When you first start playing an instrument, it can be extremely frustrating, without a doubt. If you’re considering encouraging your children to pick up a musical vocation, one of the most important things you can do is encourage them to take it slow. You may be subjecting yourself to a few months of noise pollution before you hear any discernable melodies, but that’s a small price to pay for a lifelong artistic outlet.

Performing music has a certain magic to it that can be seen as an antidote to today’s hyper-accelerated digital culture. A piano or a guitar isn’t connected to the Internet (surely these inventions are not far off), and once your child masters a few basic scales and chords, they may find the activity extremely calming and meditative.

Studies have shown that there is an overall increase in the anxiety of young people today, largely due to the fact that they are overstimulated and glued to their smartphones.

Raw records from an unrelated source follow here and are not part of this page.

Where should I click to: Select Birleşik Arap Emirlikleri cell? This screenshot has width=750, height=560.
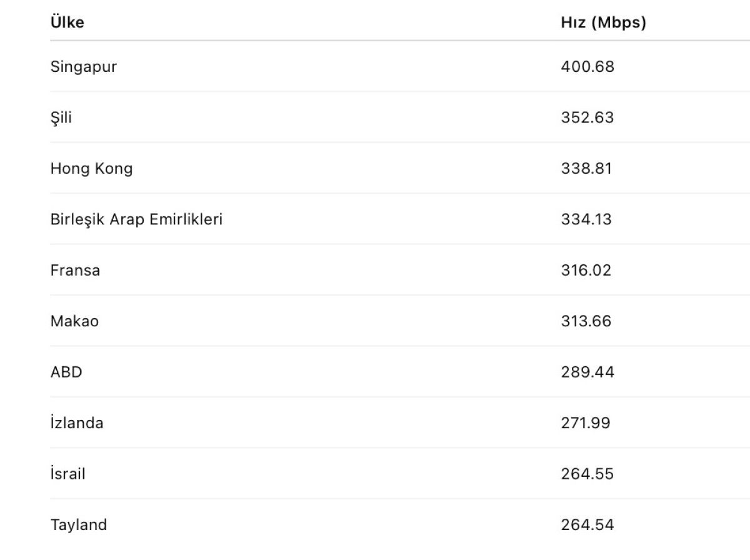coord(136,220)
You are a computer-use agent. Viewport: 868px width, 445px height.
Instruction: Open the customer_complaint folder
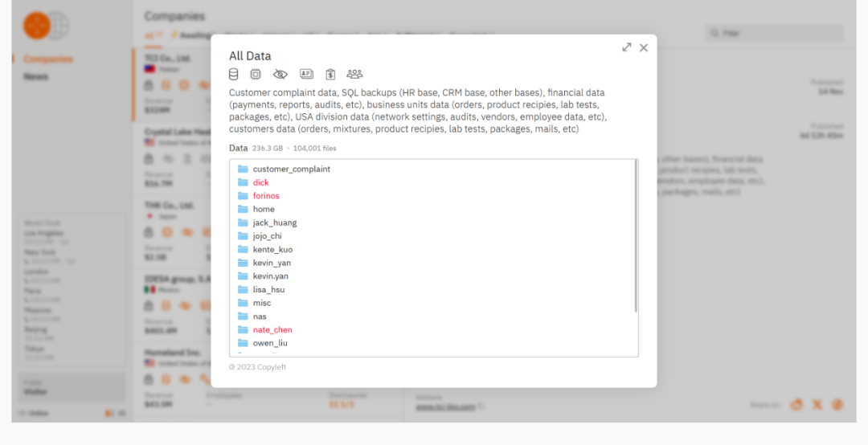click(291, 169)
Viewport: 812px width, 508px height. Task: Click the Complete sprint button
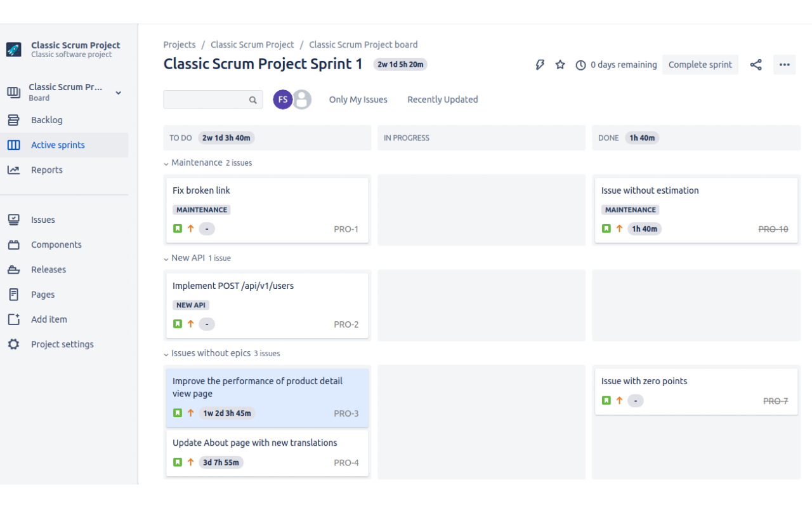point(700,64)
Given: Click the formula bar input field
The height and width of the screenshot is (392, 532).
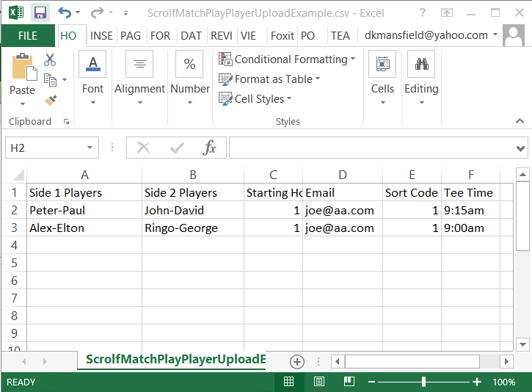Looking at the screenshot, I should click(371, 148).
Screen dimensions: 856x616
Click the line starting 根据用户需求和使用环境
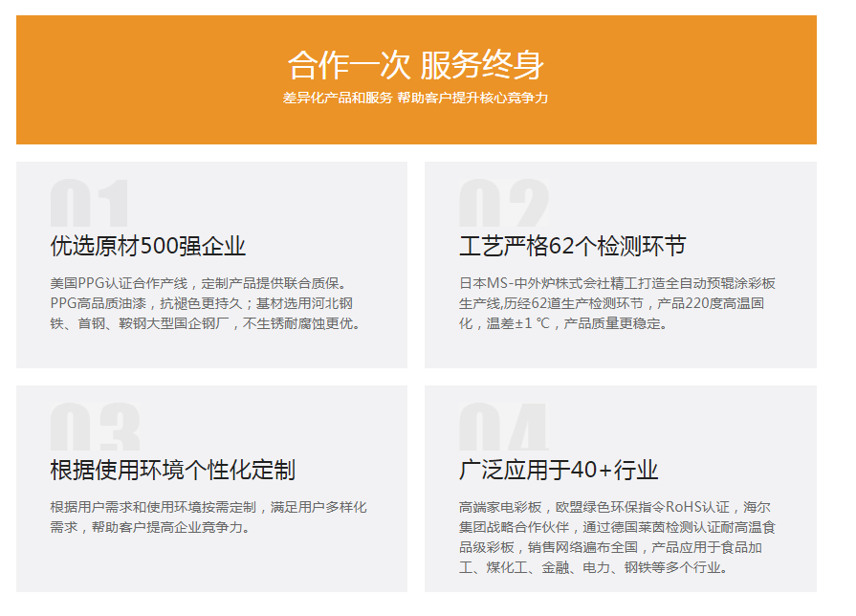[x=208, y=507]
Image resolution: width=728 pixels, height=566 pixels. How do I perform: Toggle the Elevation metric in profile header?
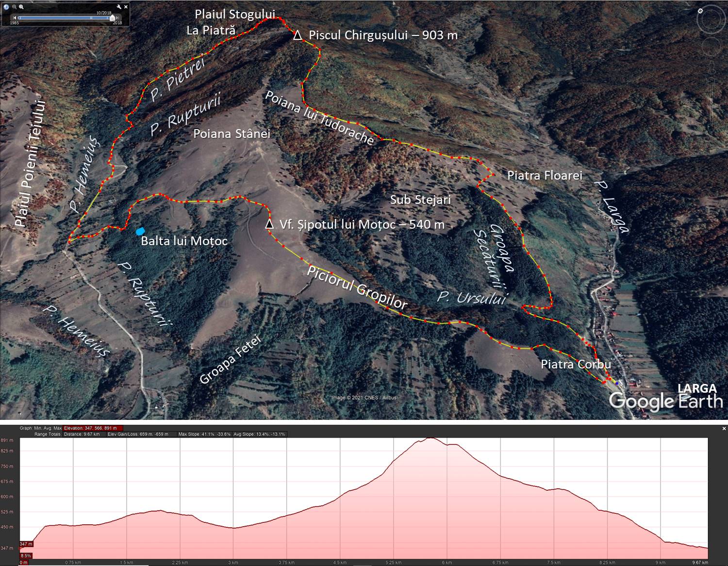click(x=86, y=428)
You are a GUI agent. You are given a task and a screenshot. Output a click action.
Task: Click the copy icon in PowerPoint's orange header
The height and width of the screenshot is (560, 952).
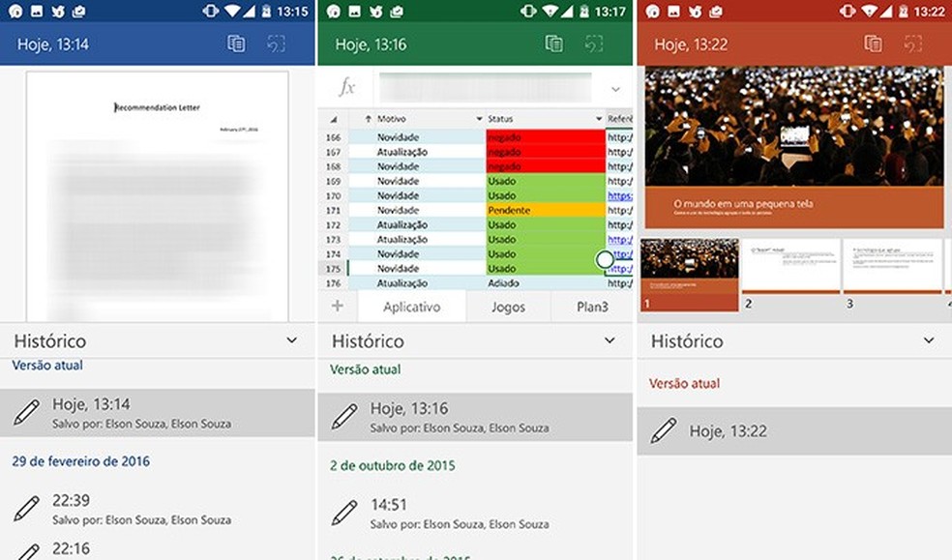[872, 44]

While asking them to sit and meditate for thirty minutes may not be realistic, convincing them to play the guitar or piano is a good alternative.

Not only does learning an instrument build confidence, it also offers an activity that encourages one to be present in the moment. Performing music gives the mind a precise exercise to focus on and produces sounds that can elicit a positive emotional response. When you enroll your kids in music lessons with a reliable teacher, you not only start them down a path that can lead to any number of careers or side-gigs; you also provide them with a tool to calm their overstimulated minds and help them feel more at home in their own skin.

Mindfulness is loosely defined as the process of bringing attention to experiences and phenomena that are happening in the present moment. As an adult and parent, the practice of meditation, yoga or even playing music yourself can help you experience the wonder of being a parent in a spontaneous, less rigid way. If you play an instrument, you may feel compelled to try and collaborate with your kid, and while this can have a positive outcome, you should definitely take you cues from them – if they’re at a sensitive point in their development you could spoil them on music for years to come.

Interestingly enough, studies also show that sometimes musicians who have trained too much as children lack the ability to improvise or perform in a way that brings them pleasure. As with mindfulness, performing music for fun must have a relaxed spontaneous feeling, or else it can become burdensome. In the same way that anxiety can be defined as being too aware of one’s own thoughts, if you are too aware of what you are doing on an instrument, it can work against you and become stressful.

When you are trained enough to be able to play competently, but relaxed enough to stay loose and improvise, you are in the sweet spot of music and mindfulness. As you perform and pay attention to the harmonious sounds you are creating, worries about the past and future melt away. So give your kids a tool to calm their anxious brains – they’ll need it.